Fazendo isso, o governo estaria, inclusive, estimulando uma maior formação de capital, ao pagar um pouco menos àqueles que já ganham muito e que se viriam obrigados a poupar e investir mais. Não dá para pedir que o assalariado mínimo poupe ou invista, pois, com a enorme tributação brasileira sobre o consumo e outros problemas, o valor de 880 reais do salário mínimo é insignificante, representando, por exemplo, menos de 1/4 do salário calculado como necessário pelo Dieese, mencionado anteriormente.

No Reino Unido e em outros países, o benefício pago é mais ou menos o mesmo a todos os aposentados, independentemente de quanto ele ganhou ao longo da vida, o que permite pagar valores maiores a quem ganhou menos e menores a quem ganhou mais. É uma sistemática que beneficia tanto eficiência econômica quanto equidade.

A entrevista de Caetano como um todo revela claramente que sua preocupação principal foi com a sustentabilidade fiscal da Previdência sem abrir espaço para uma eventual mudança no financiamento ou no pagamento do benefício para os que ganham mais ao longo da vida.

É uma proposta, portanto, sem qualquer preocupação social, a não ser pela manutenção do salário mínimo como piso, que seria um absurdo se não acontecesse, mas, do jeito que anda, pode se esperar tudo do governo atual.

A proposta de reforma foi feita olhando para quanto se precisa economizar em “x”, “y”, “z” anos, mas sem prestar a devida atenção, por exemplo, ao aumento de desemprego que pode causar em curto prazo num momento em que o fim da crise econômica ainda é uma incógnita.

Uma medida para mitigar os efeitos socioeconômicos negativos que a reforma da Previdência causará, obrigando inúmeros aposentados a receberem apenas o salário mínimo, seria a continuação da política de aumento real dele, o que não acontecerá por conta da PEC dos gastos. Então, trabalhadores, preparem-se para sofrer bastante, acaso essa reforma seja aprovada.

A reforma da Previdência, tal como está, é um caminho perfeito para fazer o Brasil não sair nas próximas décadas da armadilha da renda média-baixa. Com mais gente no mercado de trabalho e benefícios menores para os mais pobres, o número de pessoas desempregadas ou recebendo apenas o salário mínimo aumentará.

O Brasil é um país no qual é muito mais difícil desenhar políticas públicas do que em outros devido à sua enorme desigualdade. O trade-off entre eficiência e equidade se torna ainda mais complexo, pois esta última precisa ter grande peso.
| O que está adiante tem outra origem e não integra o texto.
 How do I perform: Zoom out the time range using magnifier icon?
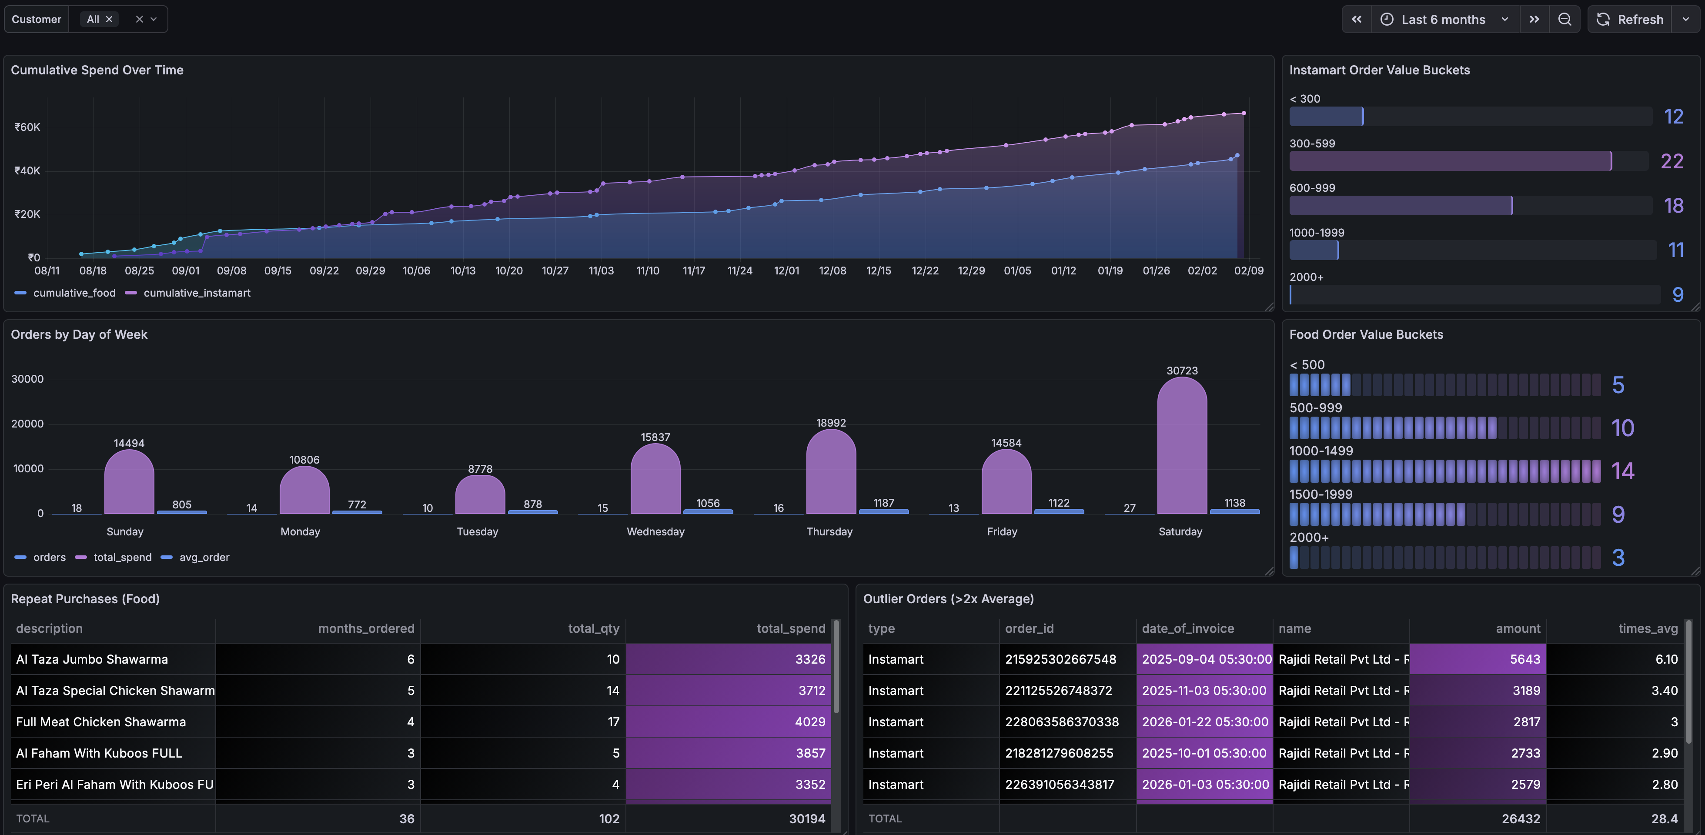tap(1565, 19)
Apesar de o País ter um dos maiores PIBs do mundo, ainda que em queda livre nos últimos anos, a imensa maioria da população é pobre e isso, por óbvio, mina a eficiência econômica por falta de produtividade.
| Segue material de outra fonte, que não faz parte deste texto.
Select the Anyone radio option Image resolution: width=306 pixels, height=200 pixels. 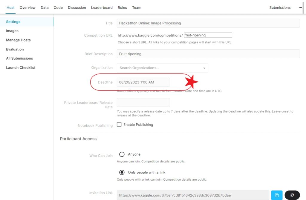click(122, 154)
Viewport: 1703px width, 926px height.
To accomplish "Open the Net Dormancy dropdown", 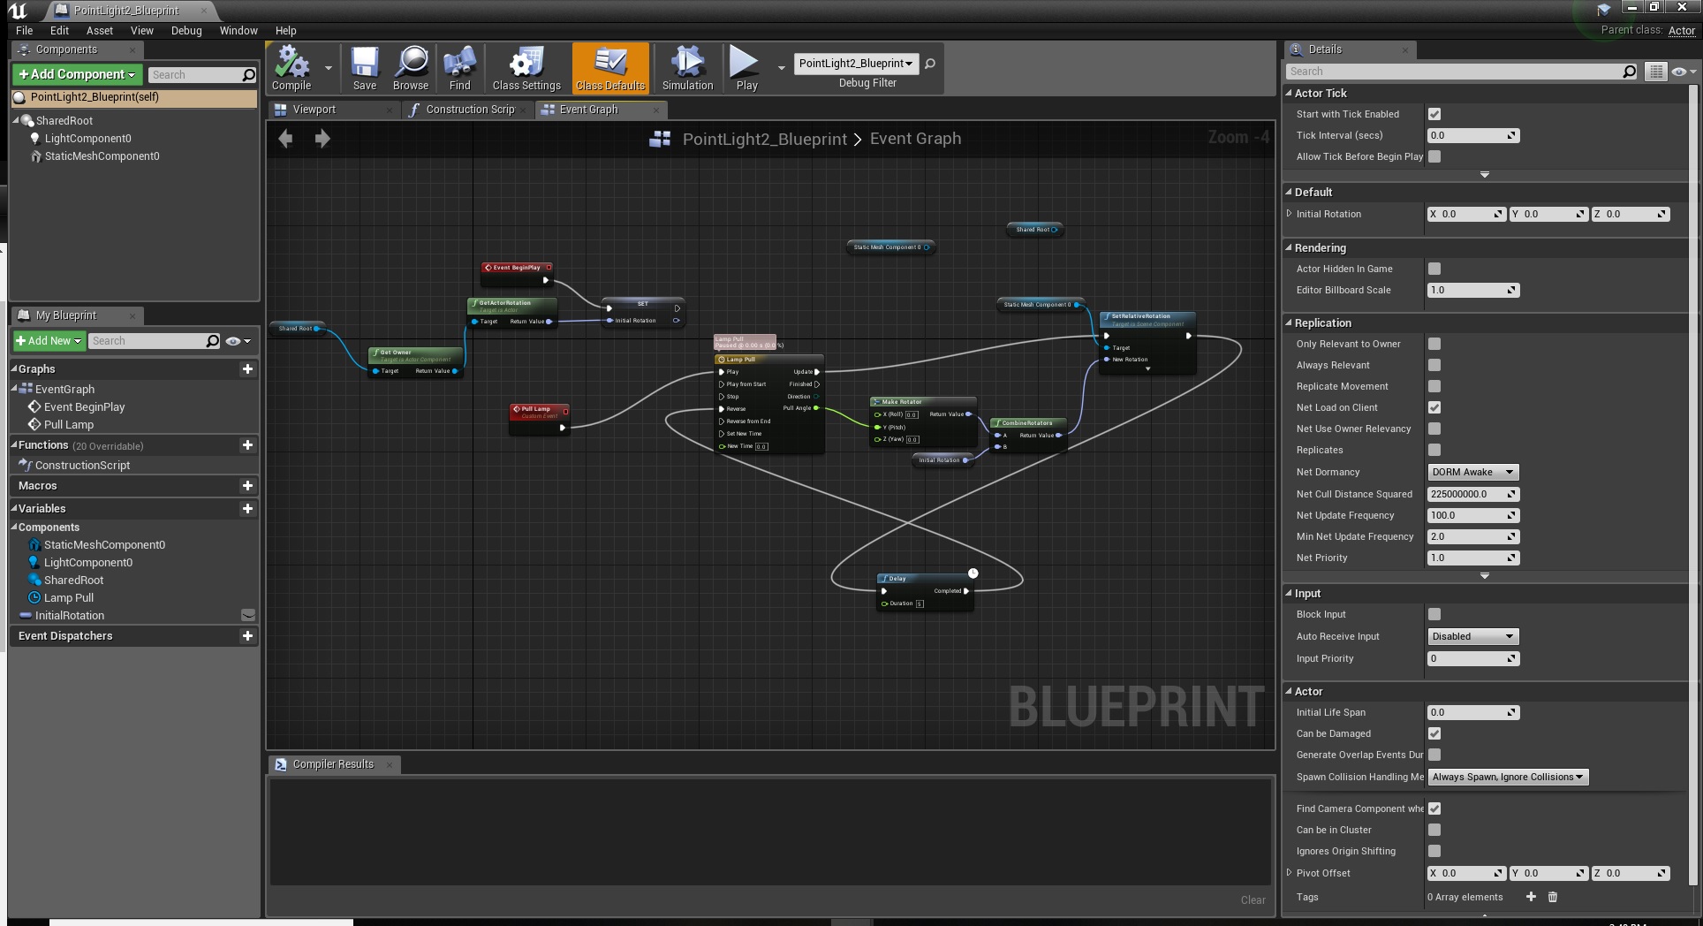I will [x=1472, y=473].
A elite brasileira precisa estar ciente de que ela tem a obrigação de contribuir bastante para a distribuição de oportunidades similares, o que passa por uma distribuição de renda que garanta um poder mínimo de consumo para que se tenha vida digna.

Enquanto não se compreender isso, o país viverá de crises em crises. Cabe lembrar que mesmo os países mais iguais e desenvolvidos do mundo têm políticas públicas muito mais inclusivas do que as brasileiras e, portanto, exigem contribuição alta dos mais ricos para o bem estar social.